--- Task brief ---
Omit the pictures, then reproduce exactly the line bearing "Given: Select the" and every line after it up to and including the last line of the entries below.

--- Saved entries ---
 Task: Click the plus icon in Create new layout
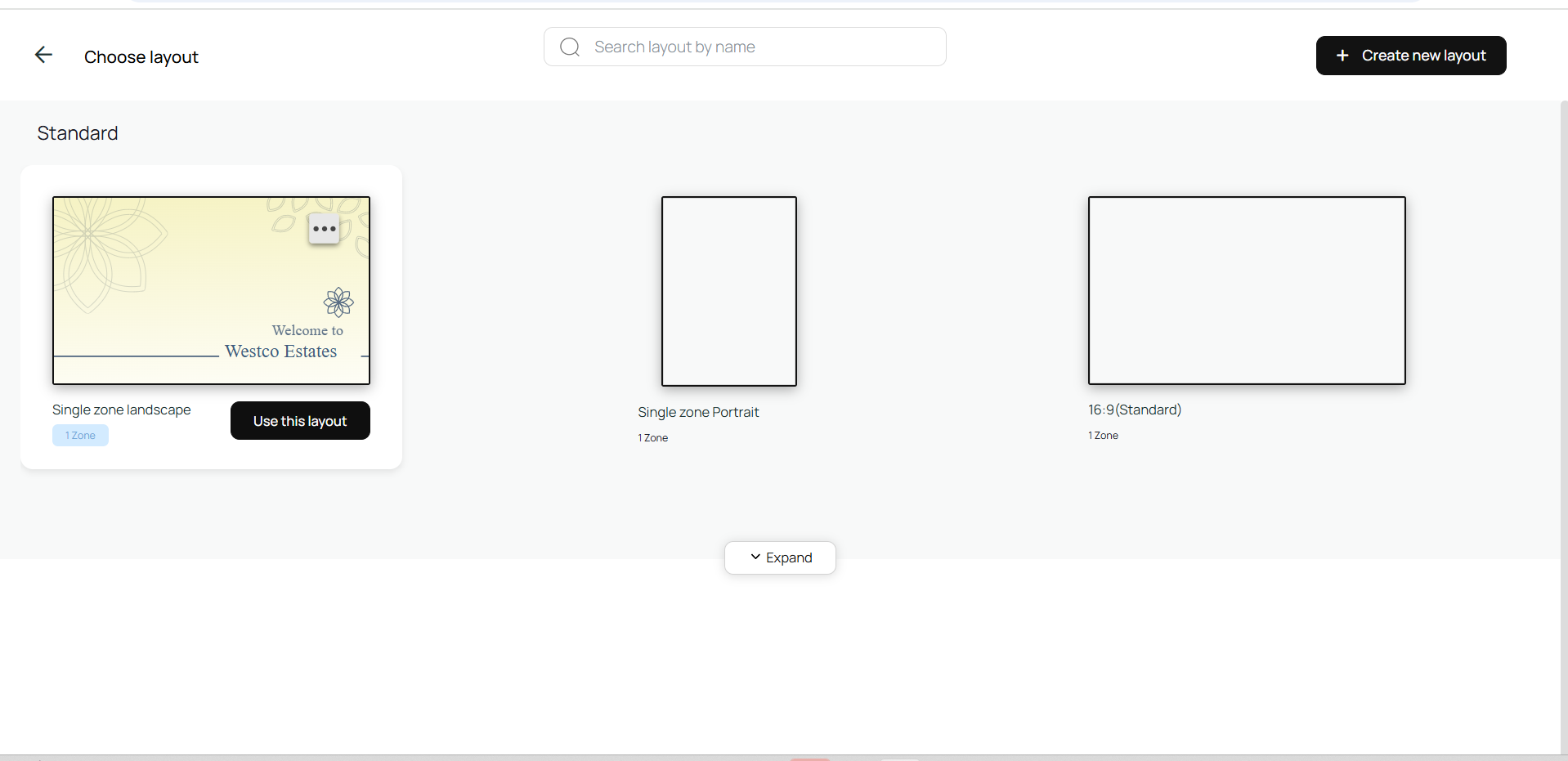point(1342,56)
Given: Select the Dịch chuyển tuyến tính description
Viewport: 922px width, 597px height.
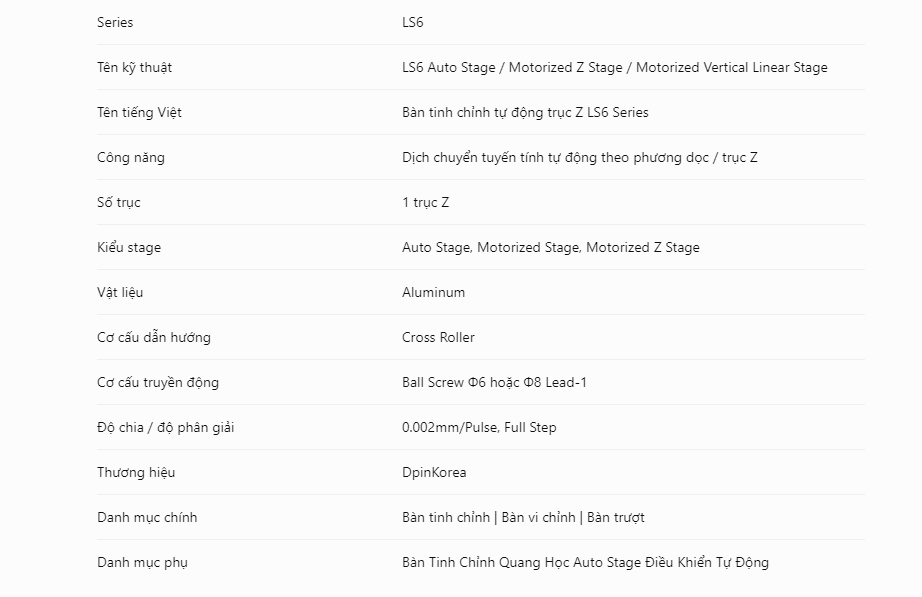Looking at the screenshot, I should [x=580, y=158].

--- Response box ---
Given: Select the Dịch chuyển tuyến tính description
Viewport: 922px width, 597px height.
Looking at the screenshot, I should [x=580, y=158].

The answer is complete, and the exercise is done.